● PROBLEM DETAILS:
Reproduce the lines below exactly. Skip images.

● PROVIDED DATA:
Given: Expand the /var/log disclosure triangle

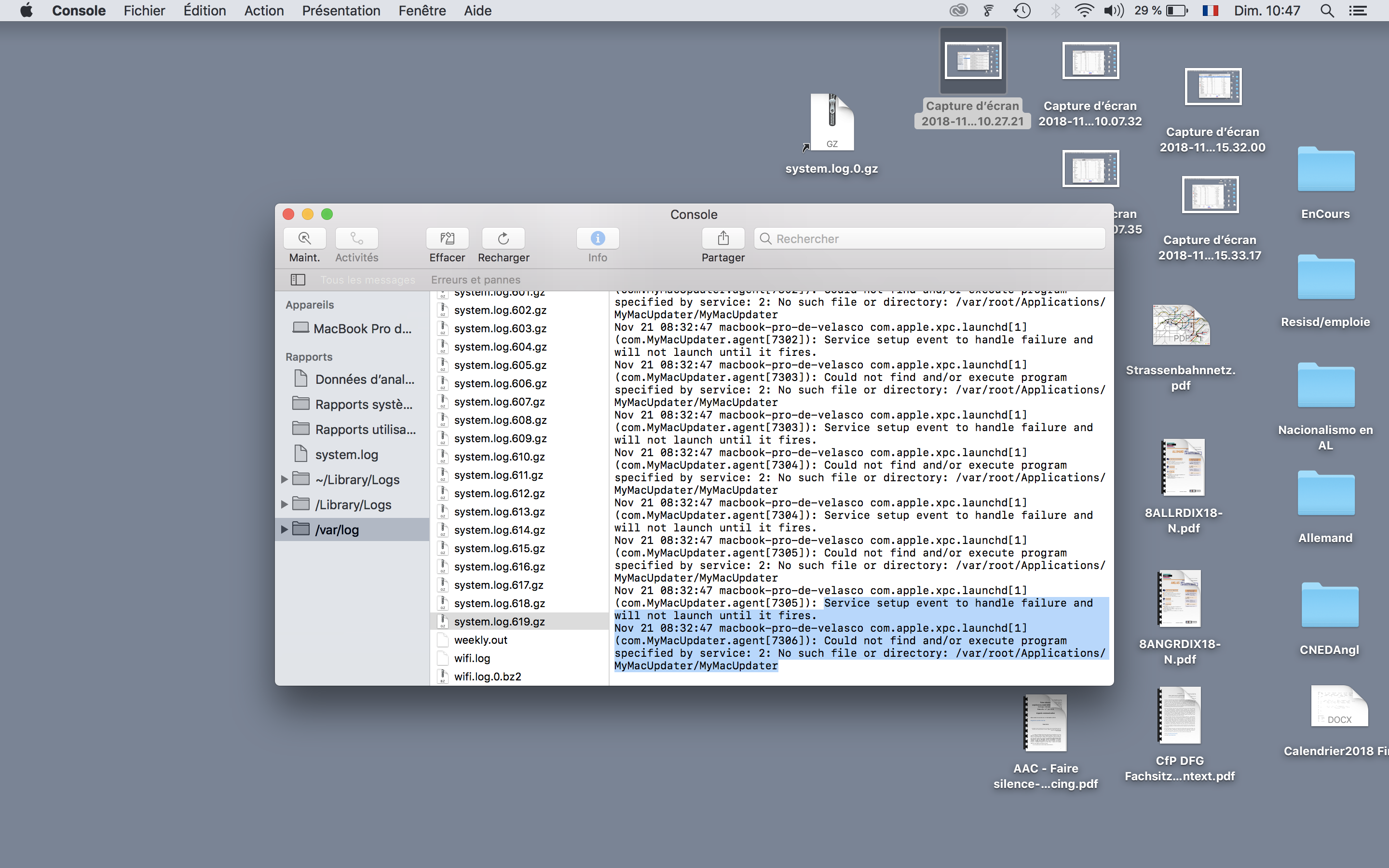Looking at the screenshot, I should tap(284, 529).
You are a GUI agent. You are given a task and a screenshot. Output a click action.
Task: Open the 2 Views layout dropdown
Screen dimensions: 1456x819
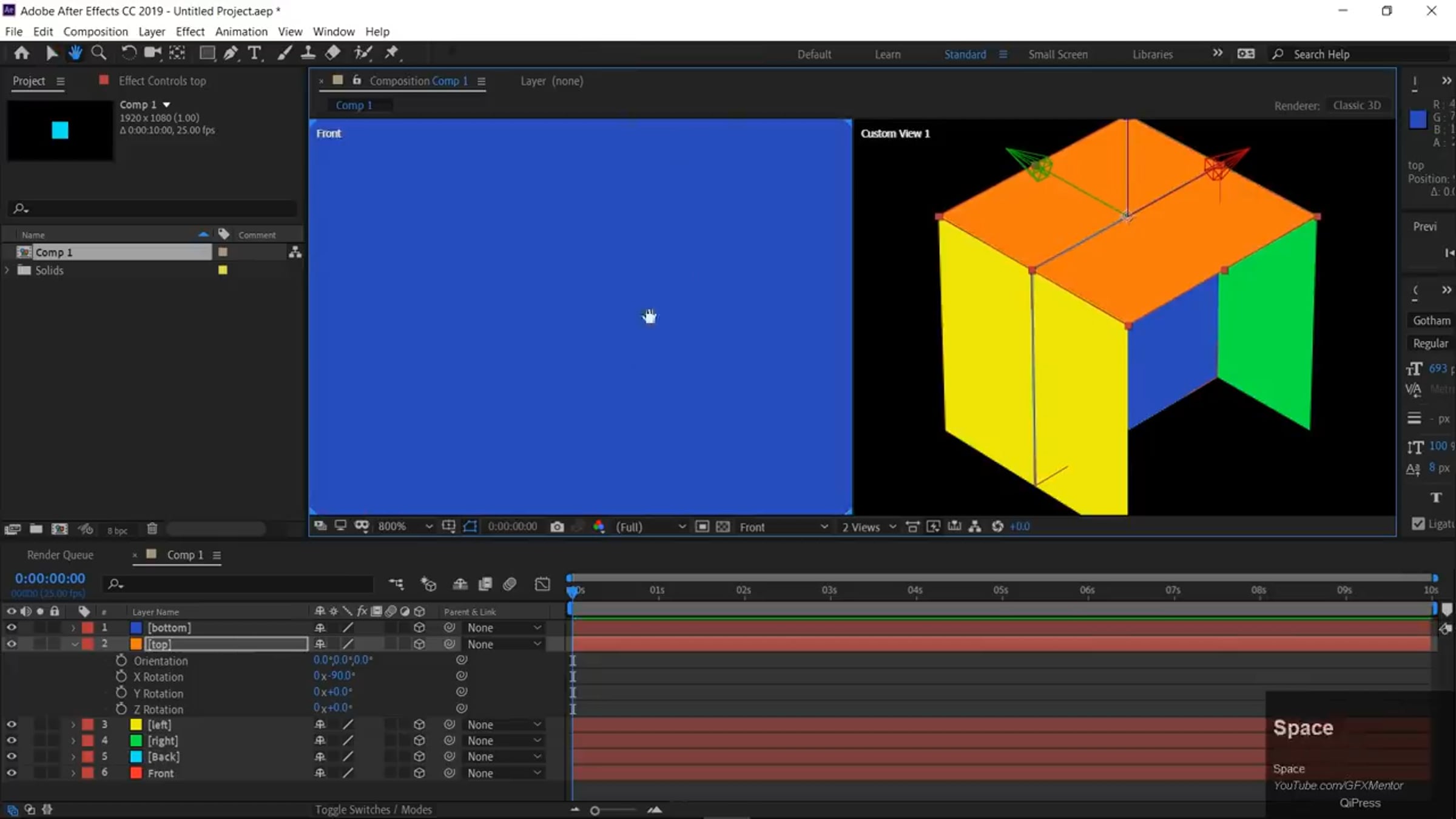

● TASK ANSWER:
Given: Expand the /var/log disclosure triangle

Looking at the screenshot, I should tap(284, 529).
You are a GUI agent. You are given a task and a screenshot. Output a click action.
Task: Open the 2 Views layout dropdown
Screen dimensions: 1456x819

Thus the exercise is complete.